44. The contract on record was not complete. It only contains four pages; the outer cover, schedule A which contains the names of the parties, the first page which has some definitions and the execution page. The development of the 1st and 2nd ratoons would have been dependent on particular timelines. The contract does not contain or clause(s) which outline the time span of the maturity of the 1st and 2nd ratoons. The question that begs is how did the trial court conclude that the respondent was entitled to the damages of the 1st and 2nd ratoons in the absence of the crucial timelines? What if the missing clauses of the contract did not make proviso for the development and harvesting of the ratoons?

45. It is a longstanding principle that courts cannot re-write contracts on behalf of parties. The Court of Appeal in National Bank of Kenya Ltd vs Pipe Plastic Samkolit (K)Ltd (2011) eKLR held: -“A court of law cannot rewrite a contract between the parties. The parties are bound by the terms of their contract, unless coercion, fraud or undue influence are pleaded and proved.”

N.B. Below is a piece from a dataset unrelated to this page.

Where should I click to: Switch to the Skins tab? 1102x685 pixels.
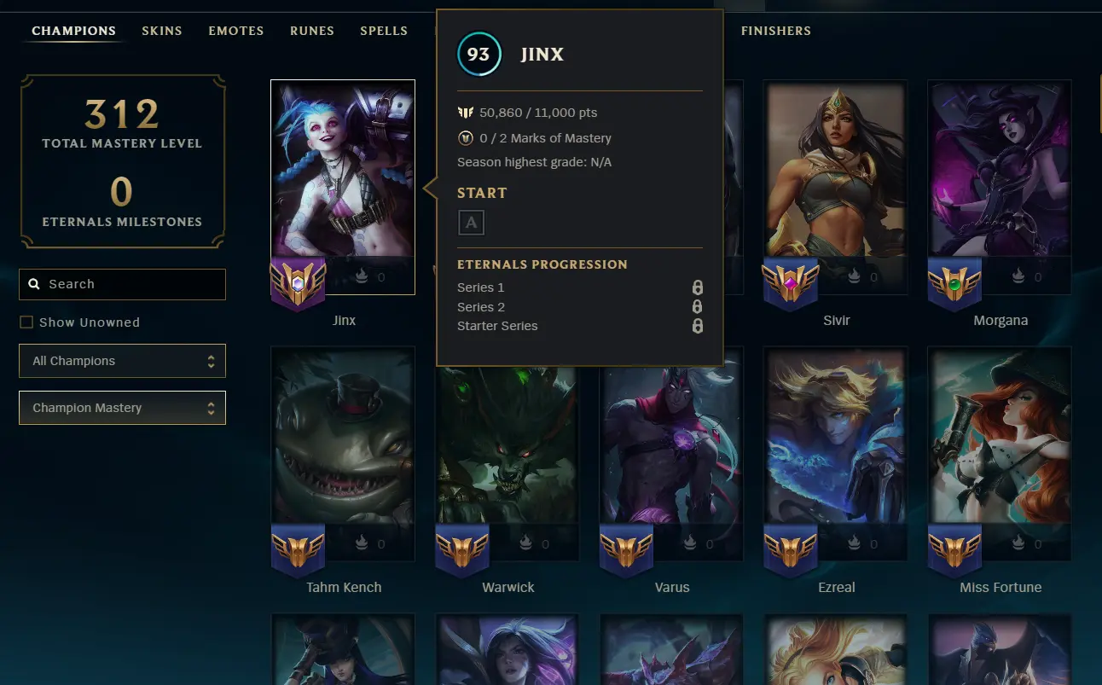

46. In this case, the crucial terms of the contract which would have helped prove the alleged breach, are missing. On what basis therefore did the trial court arrive at its findings? It seems the trial court imputed imaginary terms into the contract. This, I must say with tremendous respect, the trial court erred in entering judgment in favour of the Respondent.

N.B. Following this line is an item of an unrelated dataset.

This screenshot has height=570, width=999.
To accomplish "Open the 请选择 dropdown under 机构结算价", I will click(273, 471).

47. Consequently, this court grants the following final orders thus:-i.The appeal has merit and it is hereby allowed.ii.The Judgement and the Decree of the trial court dated and delivered on 24/9/2018 be and are hereby set aside.iii.Costs of the appeal and the lower court to the appellant.

DATED, DELIVERED AND SIGNED AT MIGORI THIS 12TH DAY OF MAY, 2022. R. WENDOHJUDGEJudgment delivered in the presence ofMr. Odero holding brief Mr. Moronge for the Appellant.No appearance for the Respondent.Nyauke Court Assistant.